Sheriff’s cadet program helps students

Marlene Cowan’s article on Sheriff Laurie Smith mentions the invaluable role the Sheriff’s Office plays in promoting the safety of Los Altos Hills, Cupertino and Saratoga (“County sheriff Smith reviews long career, touts public-safety record,” Dec. 4).

Many of your readers may not be aware of another, less-publicized, service it provides: a cadet program for high school and college students who are interested in learning more about law enforcement.

This well-organized program meets regularly throughout the year, staffed by dedicated volunteer deputies and officers. It promotes discipline, values, respect, confidence and self-esteem for the students – all at no charge to them or the community.

An important bonus is the brotherhood fostered between the cadets, and the friendships with the members of the Sheriff’s Office, who become role models for how these young men and women want to grow up – whether or not they eventually decide to pursue a career in law enforcement.

I am very grateful to Sheriff Smith and her caring staff for all they do, including their dedication and generosity in giving their time and skills to help our children achieve their maximum potential.

Michael Rappaport

Los Altos

Local trees have ‘skin-diseased’ look

Has it occurred to anyone else that all of those tiny “points of light” that are wrapped around the trunks of local trees every year and, in some cases, all year long, give the trees a “skin-diseased” look as opposed to enhancing the natural beauty of the tree?

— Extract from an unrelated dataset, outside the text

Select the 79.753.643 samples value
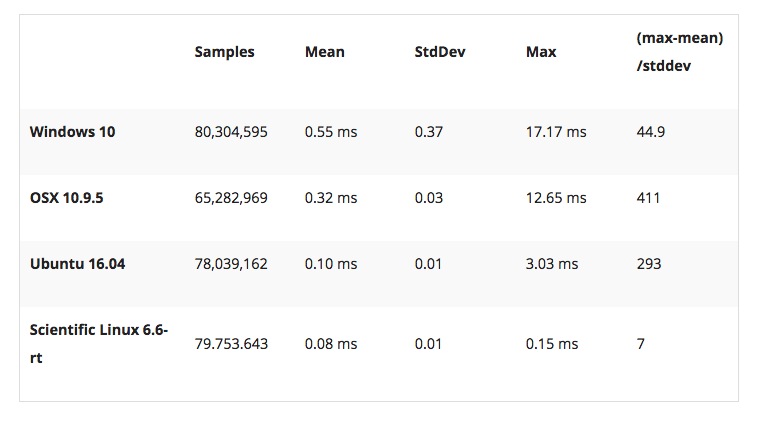Viewport: 766px width, 421px height. click(231, 344)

Perhaps it is time to turn the page.

Josephine Campbell

Los Altos

Bullying starts with the parents

Concerning the problem of racial bullying at San Jose State University that recently made headlines, put the blame were it belongs.

Children are born with a clean slate regarding opinions and beliefs.

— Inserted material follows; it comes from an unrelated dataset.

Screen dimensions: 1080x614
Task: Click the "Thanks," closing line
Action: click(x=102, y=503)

Their values are nurtured by what they are taught at home, from friends and at school.

These young men who bullied their black roommate were taught intolerance or they never would have done such horrible things.

Their parents are to blame and should pay restitution to the victim.

I think a fair fine would be $25,000-$50,000 per family. This would cover the victim’s college education, graduate school and perhaps law school if he wants to learn how to sue them.

Furthermore, these young men should be permanently barred from ever attending a California public institution: all UCs, CSUs and community colleges.

Why should my taxes help educate these ignorant, racially intolerant bullies? Their parents can send them to private schools, where perhaps they will learn something about respecting the rights of others. I was taught that in kindergarten in the Bronx a very long time ago.